PARIGI, 29 SET – Scioperi e manifestazioni oggi in tutta la Francia per l’aumento dei salari e la difesa del sistema pensionistico che il presidente Emmanuel Macron si è impegnato a riformare dinanzi ai francesi. Disagi sono attesi nei collegamenti ferroviari, in particolare, nella regione di Parigi, ma non nella metropolitana. Nella capitale il corteo partirà alle 14. Tra i partecipanti, rappresentanti sindacali ma anche esponenti politici, a cominciare da quelli della Nupes, l’Unione delle sinistre che promuove la protesta. E’ inoltre prevista per il 16 ottobre una “grande marcia contro il caro vita e l’inazione climatica”.

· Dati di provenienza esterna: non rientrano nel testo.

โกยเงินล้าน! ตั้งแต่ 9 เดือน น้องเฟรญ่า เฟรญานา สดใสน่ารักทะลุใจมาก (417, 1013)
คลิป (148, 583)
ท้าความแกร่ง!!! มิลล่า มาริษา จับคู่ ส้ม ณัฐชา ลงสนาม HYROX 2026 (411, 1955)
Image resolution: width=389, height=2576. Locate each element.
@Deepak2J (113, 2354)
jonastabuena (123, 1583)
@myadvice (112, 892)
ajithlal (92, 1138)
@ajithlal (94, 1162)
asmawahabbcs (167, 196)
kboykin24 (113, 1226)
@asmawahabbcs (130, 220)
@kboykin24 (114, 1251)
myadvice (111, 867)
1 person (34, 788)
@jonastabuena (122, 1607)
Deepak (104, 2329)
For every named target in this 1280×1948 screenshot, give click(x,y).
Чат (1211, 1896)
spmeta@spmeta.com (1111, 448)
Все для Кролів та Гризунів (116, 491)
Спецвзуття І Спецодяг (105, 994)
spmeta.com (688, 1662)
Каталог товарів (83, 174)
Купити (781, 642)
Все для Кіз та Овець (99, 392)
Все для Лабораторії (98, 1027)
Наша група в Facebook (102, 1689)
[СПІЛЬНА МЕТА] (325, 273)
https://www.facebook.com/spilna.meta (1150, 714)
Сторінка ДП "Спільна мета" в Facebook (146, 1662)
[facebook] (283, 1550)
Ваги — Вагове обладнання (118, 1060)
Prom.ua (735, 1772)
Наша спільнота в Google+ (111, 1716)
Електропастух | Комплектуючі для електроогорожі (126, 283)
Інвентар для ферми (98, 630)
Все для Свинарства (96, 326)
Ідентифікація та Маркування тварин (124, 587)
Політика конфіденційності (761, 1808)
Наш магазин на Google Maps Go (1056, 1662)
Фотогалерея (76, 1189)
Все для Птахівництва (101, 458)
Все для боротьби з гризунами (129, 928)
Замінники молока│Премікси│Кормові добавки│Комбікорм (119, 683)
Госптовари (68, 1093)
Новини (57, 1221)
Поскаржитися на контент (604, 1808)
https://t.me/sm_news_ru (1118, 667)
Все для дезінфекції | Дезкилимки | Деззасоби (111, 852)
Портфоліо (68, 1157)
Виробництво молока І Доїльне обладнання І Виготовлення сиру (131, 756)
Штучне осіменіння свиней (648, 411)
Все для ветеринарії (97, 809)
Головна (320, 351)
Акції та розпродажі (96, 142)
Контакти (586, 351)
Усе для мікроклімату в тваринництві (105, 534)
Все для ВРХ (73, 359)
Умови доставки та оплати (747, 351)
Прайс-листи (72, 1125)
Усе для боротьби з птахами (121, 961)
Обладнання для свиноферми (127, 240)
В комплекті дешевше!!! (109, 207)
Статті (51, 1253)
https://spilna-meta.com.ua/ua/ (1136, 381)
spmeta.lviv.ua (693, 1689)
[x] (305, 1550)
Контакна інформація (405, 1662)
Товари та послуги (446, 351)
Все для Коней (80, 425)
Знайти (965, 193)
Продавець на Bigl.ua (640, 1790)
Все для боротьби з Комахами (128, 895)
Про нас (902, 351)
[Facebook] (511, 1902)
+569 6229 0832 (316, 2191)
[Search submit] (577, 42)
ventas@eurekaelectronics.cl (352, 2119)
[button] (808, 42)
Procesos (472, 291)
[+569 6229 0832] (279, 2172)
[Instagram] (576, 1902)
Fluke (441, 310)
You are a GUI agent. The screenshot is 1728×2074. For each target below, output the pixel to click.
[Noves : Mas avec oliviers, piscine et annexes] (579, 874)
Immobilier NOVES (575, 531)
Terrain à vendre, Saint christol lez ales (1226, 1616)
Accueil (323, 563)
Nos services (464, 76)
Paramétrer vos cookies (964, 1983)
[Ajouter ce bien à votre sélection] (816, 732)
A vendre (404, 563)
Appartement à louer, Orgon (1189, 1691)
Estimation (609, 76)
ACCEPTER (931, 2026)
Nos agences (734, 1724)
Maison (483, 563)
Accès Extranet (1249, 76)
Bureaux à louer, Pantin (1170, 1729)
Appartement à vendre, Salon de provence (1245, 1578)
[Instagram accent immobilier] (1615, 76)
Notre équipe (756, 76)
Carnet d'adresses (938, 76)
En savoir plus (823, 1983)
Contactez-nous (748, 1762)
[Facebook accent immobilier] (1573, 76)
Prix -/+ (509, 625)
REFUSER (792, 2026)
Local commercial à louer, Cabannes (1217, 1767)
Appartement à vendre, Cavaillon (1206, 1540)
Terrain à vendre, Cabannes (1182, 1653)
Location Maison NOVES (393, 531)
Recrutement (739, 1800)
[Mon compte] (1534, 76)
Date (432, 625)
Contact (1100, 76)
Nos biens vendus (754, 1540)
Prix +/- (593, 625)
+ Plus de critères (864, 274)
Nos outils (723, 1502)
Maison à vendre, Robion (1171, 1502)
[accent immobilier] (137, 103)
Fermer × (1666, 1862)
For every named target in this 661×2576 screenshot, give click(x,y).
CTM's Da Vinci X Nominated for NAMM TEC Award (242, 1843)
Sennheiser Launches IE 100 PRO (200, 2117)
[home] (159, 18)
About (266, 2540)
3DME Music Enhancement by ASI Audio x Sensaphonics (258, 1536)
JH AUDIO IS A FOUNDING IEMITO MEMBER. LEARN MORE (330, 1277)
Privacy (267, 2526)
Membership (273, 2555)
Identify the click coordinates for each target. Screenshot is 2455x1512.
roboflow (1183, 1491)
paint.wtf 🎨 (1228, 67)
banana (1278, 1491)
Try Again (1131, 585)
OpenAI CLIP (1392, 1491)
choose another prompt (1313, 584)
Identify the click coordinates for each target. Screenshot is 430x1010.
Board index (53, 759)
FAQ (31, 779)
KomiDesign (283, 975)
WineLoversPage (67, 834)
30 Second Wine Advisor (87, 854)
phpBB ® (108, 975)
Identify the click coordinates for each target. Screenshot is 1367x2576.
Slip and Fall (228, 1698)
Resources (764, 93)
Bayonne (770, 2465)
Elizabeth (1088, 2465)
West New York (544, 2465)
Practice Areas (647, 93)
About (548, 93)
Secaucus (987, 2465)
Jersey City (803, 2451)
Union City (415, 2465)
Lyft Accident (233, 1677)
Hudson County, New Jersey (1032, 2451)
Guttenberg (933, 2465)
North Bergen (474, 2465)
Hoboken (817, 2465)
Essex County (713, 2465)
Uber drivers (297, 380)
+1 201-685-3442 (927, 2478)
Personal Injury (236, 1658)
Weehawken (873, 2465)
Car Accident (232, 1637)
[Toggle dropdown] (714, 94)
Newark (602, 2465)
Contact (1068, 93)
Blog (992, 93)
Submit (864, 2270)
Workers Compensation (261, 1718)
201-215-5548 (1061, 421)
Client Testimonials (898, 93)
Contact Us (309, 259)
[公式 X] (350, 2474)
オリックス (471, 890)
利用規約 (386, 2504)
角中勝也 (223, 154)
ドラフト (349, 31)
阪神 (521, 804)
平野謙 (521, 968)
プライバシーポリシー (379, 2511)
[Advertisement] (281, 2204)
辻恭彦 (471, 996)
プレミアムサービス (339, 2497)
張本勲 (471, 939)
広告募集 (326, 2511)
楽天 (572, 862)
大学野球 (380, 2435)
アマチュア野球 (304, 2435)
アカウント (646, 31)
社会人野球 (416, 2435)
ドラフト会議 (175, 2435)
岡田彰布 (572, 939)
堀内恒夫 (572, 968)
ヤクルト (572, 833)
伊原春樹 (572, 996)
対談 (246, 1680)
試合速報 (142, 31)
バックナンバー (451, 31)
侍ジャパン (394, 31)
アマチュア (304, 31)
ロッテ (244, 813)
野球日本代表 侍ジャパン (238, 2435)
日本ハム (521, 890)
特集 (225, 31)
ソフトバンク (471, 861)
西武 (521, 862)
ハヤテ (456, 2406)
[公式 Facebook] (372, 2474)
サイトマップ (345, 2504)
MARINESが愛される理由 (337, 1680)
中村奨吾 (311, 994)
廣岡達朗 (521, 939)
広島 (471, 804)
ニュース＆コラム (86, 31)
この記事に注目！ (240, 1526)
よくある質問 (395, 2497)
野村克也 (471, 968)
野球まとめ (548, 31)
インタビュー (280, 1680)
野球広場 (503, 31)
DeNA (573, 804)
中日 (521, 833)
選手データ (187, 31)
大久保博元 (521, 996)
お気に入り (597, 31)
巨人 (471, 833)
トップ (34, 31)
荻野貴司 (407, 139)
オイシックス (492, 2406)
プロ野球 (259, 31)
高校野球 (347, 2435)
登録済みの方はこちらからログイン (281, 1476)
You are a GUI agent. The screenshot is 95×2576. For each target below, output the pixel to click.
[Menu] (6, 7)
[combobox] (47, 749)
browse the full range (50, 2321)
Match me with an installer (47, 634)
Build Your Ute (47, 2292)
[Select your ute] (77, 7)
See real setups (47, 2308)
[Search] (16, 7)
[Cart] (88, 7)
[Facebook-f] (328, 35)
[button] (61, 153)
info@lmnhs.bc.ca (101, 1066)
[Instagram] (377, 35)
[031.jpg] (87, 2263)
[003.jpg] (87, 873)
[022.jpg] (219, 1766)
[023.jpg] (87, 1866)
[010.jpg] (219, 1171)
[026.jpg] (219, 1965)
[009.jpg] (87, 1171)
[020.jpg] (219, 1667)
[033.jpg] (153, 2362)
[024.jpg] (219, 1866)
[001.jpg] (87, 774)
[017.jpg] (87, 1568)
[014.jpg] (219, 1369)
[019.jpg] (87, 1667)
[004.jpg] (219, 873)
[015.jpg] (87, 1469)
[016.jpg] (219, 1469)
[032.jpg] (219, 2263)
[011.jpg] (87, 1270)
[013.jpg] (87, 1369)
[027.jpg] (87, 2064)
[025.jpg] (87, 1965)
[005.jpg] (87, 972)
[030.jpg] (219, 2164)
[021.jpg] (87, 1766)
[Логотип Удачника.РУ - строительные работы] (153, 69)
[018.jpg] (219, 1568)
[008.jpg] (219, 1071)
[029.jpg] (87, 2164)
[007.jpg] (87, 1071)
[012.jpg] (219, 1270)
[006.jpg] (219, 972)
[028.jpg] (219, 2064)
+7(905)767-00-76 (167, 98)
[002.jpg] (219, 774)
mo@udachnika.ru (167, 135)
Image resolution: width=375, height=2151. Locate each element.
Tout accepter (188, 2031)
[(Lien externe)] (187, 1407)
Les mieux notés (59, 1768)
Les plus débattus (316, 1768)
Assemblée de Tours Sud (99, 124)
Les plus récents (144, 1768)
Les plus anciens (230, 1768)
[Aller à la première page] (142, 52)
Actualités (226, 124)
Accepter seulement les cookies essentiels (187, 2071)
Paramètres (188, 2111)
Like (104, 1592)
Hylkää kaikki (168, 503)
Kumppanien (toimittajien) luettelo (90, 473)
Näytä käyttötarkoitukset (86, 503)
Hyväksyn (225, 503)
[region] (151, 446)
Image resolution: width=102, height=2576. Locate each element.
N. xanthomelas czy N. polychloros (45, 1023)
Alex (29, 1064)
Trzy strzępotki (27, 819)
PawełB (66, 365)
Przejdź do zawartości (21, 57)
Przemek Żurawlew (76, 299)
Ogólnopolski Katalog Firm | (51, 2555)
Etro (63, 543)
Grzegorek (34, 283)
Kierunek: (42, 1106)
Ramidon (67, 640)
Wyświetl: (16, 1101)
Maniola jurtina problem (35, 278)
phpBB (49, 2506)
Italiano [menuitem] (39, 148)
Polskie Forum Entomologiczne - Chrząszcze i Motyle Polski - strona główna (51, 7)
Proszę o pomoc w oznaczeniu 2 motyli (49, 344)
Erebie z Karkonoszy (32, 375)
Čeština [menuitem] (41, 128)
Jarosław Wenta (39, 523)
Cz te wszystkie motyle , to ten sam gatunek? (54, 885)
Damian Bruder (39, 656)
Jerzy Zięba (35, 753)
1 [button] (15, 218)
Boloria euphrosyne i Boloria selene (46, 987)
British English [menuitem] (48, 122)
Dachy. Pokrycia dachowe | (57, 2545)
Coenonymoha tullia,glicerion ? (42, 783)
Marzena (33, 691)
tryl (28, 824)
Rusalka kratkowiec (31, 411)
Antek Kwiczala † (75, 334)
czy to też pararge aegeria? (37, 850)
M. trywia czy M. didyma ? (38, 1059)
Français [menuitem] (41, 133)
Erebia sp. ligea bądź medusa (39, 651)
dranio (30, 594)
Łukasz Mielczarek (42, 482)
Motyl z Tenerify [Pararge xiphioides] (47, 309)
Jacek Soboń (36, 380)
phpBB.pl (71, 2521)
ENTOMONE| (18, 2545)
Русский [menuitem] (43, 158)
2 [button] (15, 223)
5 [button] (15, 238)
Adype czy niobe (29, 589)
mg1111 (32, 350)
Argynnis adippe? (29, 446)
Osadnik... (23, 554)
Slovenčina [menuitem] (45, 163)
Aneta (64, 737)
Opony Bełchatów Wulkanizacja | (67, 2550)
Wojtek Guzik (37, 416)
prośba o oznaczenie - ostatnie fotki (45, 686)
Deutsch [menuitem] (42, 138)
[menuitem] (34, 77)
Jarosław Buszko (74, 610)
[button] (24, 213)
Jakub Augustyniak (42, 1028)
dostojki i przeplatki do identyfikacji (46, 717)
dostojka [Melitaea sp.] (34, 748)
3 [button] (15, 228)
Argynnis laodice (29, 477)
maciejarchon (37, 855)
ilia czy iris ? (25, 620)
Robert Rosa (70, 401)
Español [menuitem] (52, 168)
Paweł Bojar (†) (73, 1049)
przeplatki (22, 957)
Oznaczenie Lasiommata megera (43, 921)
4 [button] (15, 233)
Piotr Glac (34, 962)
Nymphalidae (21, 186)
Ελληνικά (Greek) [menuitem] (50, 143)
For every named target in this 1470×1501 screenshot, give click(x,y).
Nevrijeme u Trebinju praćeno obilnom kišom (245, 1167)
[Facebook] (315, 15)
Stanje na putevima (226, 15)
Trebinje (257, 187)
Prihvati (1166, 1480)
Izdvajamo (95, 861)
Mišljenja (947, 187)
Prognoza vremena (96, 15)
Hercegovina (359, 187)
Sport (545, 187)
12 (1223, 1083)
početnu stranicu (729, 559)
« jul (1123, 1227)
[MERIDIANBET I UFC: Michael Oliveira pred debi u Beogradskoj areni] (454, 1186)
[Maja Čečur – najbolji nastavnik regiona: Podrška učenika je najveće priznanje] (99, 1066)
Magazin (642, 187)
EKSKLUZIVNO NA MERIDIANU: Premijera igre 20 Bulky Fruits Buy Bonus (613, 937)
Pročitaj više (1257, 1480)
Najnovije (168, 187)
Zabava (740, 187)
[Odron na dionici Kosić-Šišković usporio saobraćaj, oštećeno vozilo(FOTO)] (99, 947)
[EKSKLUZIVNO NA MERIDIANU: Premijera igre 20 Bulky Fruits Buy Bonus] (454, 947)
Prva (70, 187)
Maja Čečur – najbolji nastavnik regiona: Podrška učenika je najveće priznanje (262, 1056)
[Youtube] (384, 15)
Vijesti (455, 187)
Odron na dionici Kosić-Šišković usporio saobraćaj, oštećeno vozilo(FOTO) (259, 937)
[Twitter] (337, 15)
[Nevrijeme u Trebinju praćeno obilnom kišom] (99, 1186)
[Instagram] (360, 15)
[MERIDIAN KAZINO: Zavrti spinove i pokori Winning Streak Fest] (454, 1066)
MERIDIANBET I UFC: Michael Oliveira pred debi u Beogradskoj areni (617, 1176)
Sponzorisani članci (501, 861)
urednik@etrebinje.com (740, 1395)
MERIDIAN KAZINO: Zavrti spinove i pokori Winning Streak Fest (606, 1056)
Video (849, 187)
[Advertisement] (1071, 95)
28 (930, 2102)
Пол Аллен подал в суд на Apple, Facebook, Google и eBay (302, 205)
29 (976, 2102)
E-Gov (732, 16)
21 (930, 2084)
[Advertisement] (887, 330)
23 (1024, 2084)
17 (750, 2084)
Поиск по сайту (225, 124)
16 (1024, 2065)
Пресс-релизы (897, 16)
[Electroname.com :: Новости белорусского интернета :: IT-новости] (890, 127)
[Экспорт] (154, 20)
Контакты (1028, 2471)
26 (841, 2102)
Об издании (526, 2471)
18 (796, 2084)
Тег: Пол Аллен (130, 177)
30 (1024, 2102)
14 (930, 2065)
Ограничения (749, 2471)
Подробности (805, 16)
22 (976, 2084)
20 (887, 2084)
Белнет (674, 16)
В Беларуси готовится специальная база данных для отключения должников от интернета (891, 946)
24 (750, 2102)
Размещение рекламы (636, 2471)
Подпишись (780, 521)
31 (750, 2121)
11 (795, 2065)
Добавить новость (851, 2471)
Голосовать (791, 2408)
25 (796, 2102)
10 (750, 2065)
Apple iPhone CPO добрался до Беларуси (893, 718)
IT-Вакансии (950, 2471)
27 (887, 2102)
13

Intanto, l’esecutivo apre ad un un nuovo ciclo di concertazioni sulla riforma pensionistica la settimana prossima, con l’obiettivo di adottare un progetto di legge “prima della fine dell’inverno”, ha annunciato la premier Elisabeth Borne. “Scegliamo il dialogo e la concertazione”, prosegue citata dalla France Presse, dicendo di auspicare una “entrata in vigore della riforma nell’estate 2023”.

L’esecutivo intende innalzare progressivamente “l’età pensionistica di quattro mesi all’annno, arrivando a 65 anni nel 2031”, contro i 62 attuali, ha precisato. Un’idea che suscita l’opposizione dei sindacati e della gauche. “Tutti i sindacati in Francia sono contro il fatto di lavorare fino a 64 o 65 anni”, avverte il segretario generale del sindacato CGT, Philipppe Martinez. Quanto alle concertazioni, “se sono per dirci che si discute l’allungamento dell’età pensionistica, non parteciperemo a lungo”. (ANSA).